Exercise requirements.
a. List every person named in the review of Resistance.
b. Extend the review of Resistance beyond its final sentence with a few further sentences in the same critical voice.

Resistance – a review
Written by Maria Oshodi and directed by Eileen Dillon, Resistance explores the evolution of Jacques Lusseyran as a teenage hero of the French Resistance.
Joe McConnell went along to the opening night to review the performance by Extant.
The portrayal of the central character is shared by two actors: Mark Scales makes his stage debut as the younger Lusseyran, while John Wilson Goddard plays the older man. It is through the interplay of these two parts that the play's powerfully developed central theme emerges: the transformation of blindness as loss into that of an unequivocal celebration of blindness as another powerful, liberating and equally valid way of visioning the world.
Sound like light passed right through me. I entered a world of enchantment, which supported my life, nourishing me because it was real.
The stage for the play Resistance showing three characters framed by scaffolding
Extant present Resistance. Photo by Nik Mackey
Rights
Throughout this multi-layered work, the writing skilfully avoids the dusty clichés that could have accumulated around a tale of heroism and the Resistance.

Data.
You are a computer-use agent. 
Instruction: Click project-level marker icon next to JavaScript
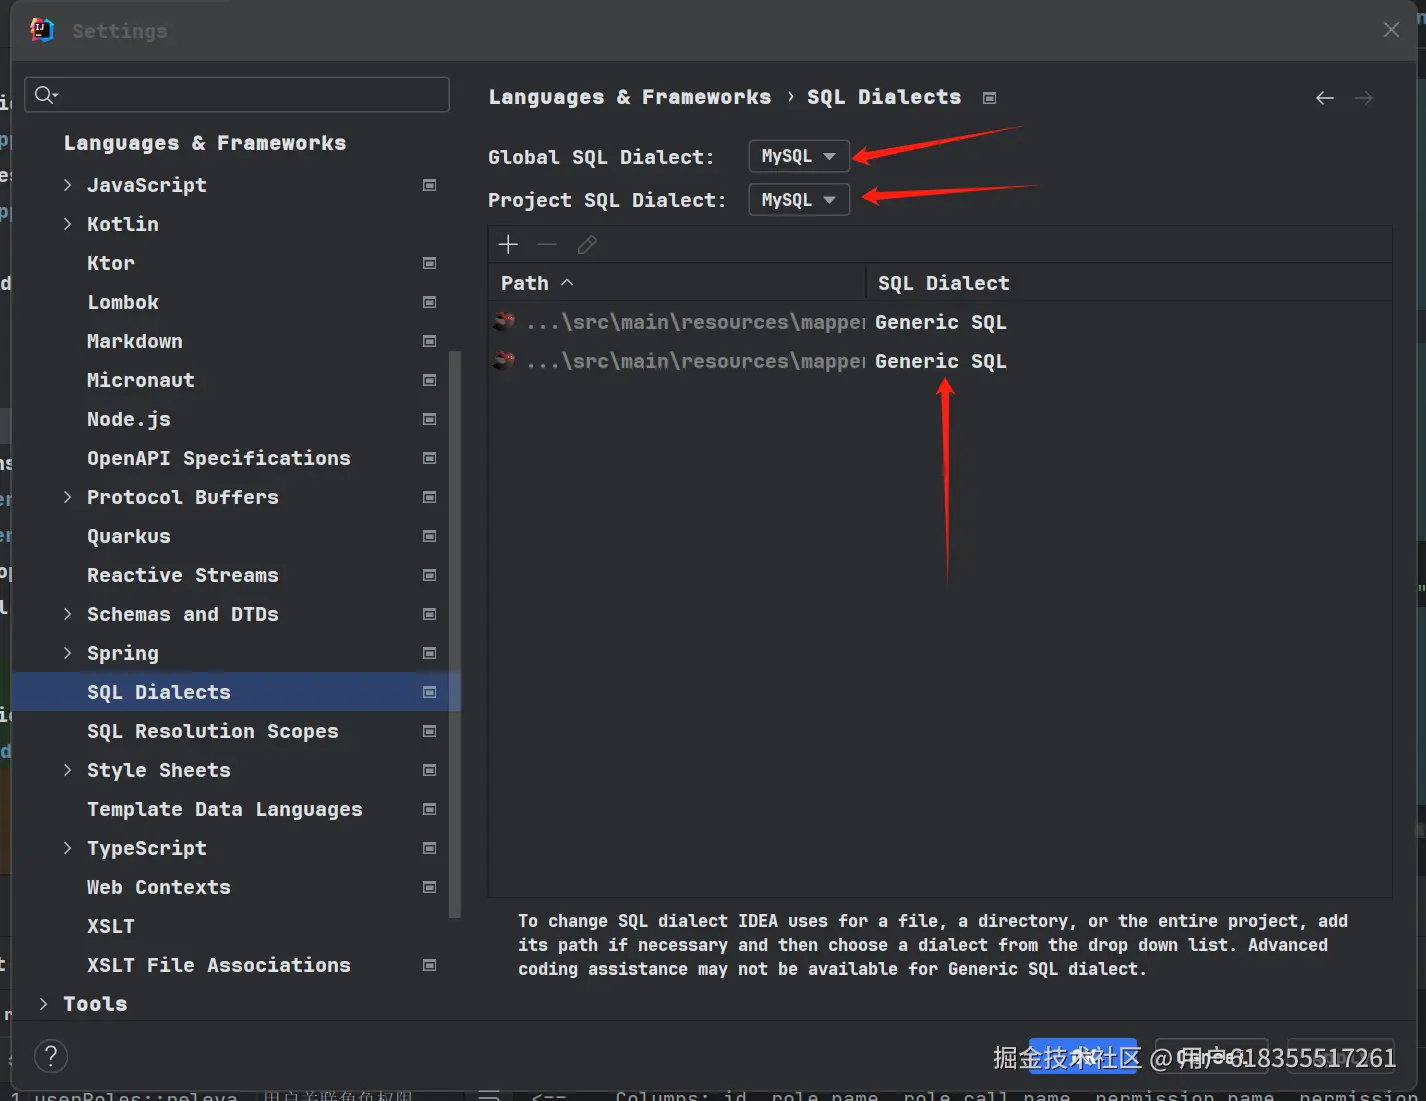coord(430,185)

Answers for this exercise.
a. Maria Oshodi, Eileen Dillon, Jacques Lusseyran, Joe McConnell, Mark Scales, John Wilson Goddard, Nik Mackey

b.
The parallel between the oppression of the fascist occupation and society's denial of the rights of blind people is compellingly drawn. Through one act and epilogue, the action of the play tracks backward and forward from a central point of reference in time: Lusseyran's interrogation and torture at the hands of the Gestapo (chillingly represented by the General as played by Gerard McDermott). The resulting fragmentation enriches the structure of the play by avoiding linear chronology and allowing different time frames to comment upon each other. The lines delivered by the older Jacques in the epilogue evoking the liberation of awareness through blindness are stunning in their eloquence.
The play renders a very strong piece of dramatic storytelling boldly using physical theatre and embedded with devices, which deliver elements of audio description integral to the dialogue and not as an external bolt-on. However, I have to admit to being left wondering as to whether every visual element had been conveyed in some way or another by the end of the piece. Had choices been made which decided that some elements were not essential?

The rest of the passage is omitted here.